Source data:
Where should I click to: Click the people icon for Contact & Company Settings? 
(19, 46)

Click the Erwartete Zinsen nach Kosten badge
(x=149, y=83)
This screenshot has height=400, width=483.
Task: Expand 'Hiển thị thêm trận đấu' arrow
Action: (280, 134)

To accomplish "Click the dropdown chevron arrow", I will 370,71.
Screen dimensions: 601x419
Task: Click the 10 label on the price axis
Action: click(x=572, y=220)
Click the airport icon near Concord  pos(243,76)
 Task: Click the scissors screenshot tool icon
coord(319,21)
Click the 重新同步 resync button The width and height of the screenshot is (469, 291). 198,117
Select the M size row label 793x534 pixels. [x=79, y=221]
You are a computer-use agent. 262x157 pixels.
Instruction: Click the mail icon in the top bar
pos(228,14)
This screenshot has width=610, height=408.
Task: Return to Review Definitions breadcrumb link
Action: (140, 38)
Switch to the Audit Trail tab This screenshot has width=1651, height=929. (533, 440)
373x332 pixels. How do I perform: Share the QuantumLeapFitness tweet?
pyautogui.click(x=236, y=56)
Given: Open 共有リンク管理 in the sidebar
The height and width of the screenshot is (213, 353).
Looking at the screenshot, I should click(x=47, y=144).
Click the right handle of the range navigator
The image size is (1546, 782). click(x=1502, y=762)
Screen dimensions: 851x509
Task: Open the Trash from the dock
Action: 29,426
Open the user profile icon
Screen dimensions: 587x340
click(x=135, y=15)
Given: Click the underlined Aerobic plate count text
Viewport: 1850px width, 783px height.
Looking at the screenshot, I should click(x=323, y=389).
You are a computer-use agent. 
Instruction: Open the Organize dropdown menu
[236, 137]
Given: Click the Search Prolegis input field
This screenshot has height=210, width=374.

**AIM OF THE EXERCISE**
Repeat each entry word for word.

**RESPONSE BELOW**
Where should I click to: Click the people icon for Contact & Company Settings? 
(19, 46)

Click the Erwartete Zinsen nach Kosten badge
(x=149, y=83)
This screenshot has height=400, width=483.
Task: Expand 'Hiển thị thêm trận đấu' arrow
Action: (280, 134)

To accomplish "Click the dropdown chevron arrow", I will 370,71.
Screen dimensions: 601x419
Task: Click the 10 label on the price axis
Action: click(x=572, y=220)
Click the airport icon near Concord  pos(243,76)
 Task: Click the scissors screenshot tool icon
coord(319,21)
Click the 重新同步 resync button The width and height of the screenshot is (469, 291). 198,117
Select the M size row label 793x534 pixels. [x=79, y=221]
You are a computer-use agent. 262x157 pixels.
Instruction: Click the mail icon in the top bar
pos(228,14)
This screenshot has width=610, height=408.
Task: Return to Review Definitions breadcrumb link
Action: (140, 38)
Switch to the Audit Trail tab This screenshot has width=1651, height=929. (533, 440)
373x332 pixels. How do I perform: Share the QuantumLeapFitness tweet?
pyautogui.click(x=236, y=56)
Given: Open 共有リンク管理 in the sidebar
The height and width of the screenshot is (213, 353).
Looking at the screenshot, I should click(x=47, y=144).
Click the right handle of the range navigator
The image size is (1546, 782). click(x=1502, y=762)
Screen dimensions: 851x509
Task: Open the Trash from the dock
Action: 29,426
Open the user profile icon
Screen dimensions: 587x340
click(x=135, y=15)
Given: Click the underlined Aerobic plate count text
Viewport: 1850px width, 783px height.
Looking at the screenshot, I should click(x=323, y=389).
You are a computer-use agent. 
Instruction: Open the Organize dropdown menu
[236, 137]
Given: Click the Search Prolegis input field
This screenshot has height=210, width=374.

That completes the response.